-------- DATA ENTRIES --------

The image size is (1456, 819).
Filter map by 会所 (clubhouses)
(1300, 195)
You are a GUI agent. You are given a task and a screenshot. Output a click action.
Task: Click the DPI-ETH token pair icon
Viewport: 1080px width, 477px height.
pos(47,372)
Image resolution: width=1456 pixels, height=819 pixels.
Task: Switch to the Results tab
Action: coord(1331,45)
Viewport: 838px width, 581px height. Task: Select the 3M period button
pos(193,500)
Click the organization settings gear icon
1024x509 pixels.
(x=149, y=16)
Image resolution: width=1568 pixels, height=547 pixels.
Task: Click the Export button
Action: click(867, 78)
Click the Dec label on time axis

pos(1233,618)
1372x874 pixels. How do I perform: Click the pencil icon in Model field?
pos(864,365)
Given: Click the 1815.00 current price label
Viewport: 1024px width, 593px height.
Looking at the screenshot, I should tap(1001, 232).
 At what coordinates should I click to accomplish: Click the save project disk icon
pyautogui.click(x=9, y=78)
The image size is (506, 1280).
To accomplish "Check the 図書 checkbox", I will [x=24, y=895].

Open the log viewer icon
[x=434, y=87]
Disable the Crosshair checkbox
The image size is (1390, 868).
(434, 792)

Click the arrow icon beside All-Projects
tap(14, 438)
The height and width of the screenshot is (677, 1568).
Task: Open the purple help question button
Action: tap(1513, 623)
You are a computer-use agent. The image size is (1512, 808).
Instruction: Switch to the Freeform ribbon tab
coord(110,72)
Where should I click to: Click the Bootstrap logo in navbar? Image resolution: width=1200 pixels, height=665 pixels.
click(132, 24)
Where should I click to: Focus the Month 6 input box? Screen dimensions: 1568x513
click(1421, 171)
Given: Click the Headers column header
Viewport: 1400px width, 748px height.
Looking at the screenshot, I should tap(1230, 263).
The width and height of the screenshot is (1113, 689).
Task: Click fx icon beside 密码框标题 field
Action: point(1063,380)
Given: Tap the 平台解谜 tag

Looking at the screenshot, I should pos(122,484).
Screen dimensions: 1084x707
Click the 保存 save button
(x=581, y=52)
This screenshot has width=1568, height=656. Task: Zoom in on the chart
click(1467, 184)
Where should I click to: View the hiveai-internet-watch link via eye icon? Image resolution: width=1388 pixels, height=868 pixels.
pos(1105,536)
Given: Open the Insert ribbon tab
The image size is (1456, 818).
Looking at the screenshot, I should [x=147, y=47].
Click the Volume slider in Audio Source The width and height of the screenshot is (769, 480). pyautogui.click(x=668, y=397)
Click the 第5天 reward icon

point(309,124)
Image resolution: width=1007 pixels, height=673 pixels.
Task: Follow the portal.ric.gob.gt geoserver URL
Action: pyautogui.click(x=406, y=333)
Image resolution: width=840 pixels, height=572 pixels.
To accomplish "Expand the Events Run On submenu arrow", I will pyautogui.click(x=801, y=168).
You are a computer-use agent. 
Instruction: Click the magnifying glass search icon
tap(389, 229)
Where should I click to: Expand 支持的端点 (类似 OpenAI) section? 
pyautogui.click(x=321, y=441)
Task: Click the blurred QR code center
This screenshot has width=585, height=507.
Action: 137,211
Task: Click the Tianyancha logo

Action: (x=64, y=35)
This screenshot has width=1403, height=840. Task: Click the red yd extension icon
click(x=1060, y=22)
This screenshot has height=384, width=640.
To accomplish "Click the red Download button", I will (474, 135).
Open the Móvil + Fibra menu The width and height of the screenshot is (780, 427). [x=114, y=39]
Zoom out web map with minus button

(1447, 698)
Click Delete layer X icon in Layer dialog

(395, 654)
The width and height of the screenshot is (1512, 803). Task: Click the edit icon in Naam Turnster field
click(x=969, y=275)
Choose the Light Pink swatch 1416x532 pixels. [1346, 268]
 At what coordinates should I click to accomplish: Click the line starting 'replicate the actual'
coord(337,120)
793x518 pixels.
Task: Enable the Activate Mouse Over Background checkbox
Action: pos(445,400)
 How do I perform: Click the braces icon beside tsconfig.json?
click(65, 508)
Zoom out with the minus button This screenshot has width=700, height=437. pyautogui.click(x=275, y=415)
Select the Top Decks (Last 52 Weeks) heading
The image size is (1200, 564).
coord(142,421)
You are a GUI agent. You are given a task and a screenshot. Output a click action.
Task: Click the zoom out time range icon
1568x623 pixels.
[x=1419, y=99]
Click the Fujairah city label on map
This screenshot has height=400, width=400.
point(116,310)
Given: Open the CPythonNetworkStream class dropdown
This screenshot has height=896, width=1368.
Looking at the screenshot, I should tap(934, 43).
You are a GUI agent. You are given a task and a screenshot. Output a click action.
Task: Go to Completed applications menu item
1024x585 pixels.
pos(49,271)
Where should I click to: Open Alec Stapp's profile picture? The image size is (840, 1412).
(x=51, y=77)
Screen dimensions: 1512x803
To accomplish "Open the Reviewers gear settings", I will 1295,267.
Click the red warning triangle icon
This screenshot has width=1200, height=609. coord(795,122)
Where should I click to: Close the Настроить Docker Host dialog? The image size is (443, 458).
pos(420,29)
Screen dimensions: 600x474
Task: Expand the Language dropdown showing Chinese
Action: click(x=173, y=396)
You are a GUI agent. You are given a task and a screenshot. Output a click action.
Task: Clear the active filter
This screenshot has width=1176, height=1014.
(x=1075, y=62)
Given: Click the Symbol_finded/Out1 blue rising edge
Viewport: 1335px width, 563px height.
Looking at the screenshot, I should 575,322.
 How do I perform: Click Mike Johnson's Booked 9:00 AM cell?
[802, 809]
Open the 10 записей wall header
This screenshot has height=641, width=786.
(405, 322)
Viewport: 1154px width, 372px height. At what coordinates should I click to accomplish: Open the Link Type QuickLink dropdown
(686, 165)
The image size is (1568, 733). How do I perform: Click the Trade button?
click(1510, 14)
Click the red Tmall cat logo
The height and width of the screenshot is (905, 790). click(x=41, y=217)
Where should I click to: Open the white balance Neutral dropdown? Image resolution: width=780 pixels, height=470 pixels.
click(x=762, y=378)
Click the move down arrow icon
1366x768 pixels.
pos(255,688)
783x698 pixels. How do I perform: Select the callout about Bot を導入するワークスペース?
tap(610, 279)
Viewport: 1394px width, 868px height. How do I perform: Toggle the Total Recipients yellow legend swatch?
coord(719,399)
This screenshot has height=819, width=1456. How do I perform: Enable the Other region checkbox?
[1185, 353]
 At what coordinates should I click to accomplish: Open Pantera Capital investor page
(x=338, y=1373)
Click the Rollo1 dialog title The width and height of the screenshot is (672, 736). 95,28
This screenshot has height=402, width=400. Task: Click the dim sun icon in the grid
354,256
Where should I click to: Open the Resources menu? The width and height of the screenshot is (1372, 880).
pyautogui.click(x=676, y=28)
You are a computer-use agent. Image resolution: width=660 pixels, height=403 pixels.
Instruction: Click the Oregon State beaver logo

--------

> EXERCISE OBJECTIVE:
Copy out word for word the stretch of data from the line containing "At what coordinates should I click to accomplish: Open Pantera" through the end of the data.

> RESULT OF THIS EXERCISE:
 At what coordinates should I click to accomplish: Open Pantera Capital investor page
(x=338, y=1373)
Click the Rollo1 dialog title The width and height of the screenshot is (672, 736). 95,28
This screenshot has height=402, width=400. Task: Click the dim sun icon in the grid
354,256
Where should I click to: Open the Resources menu? The width and height of the screenshot is (1372, 880).
pyautogui.click(x=676, y=28)
You are a computer-use agent. Image resolution: width=660 pixels, height=403 pixels.
Instruction: Click the Oregon State beaver logo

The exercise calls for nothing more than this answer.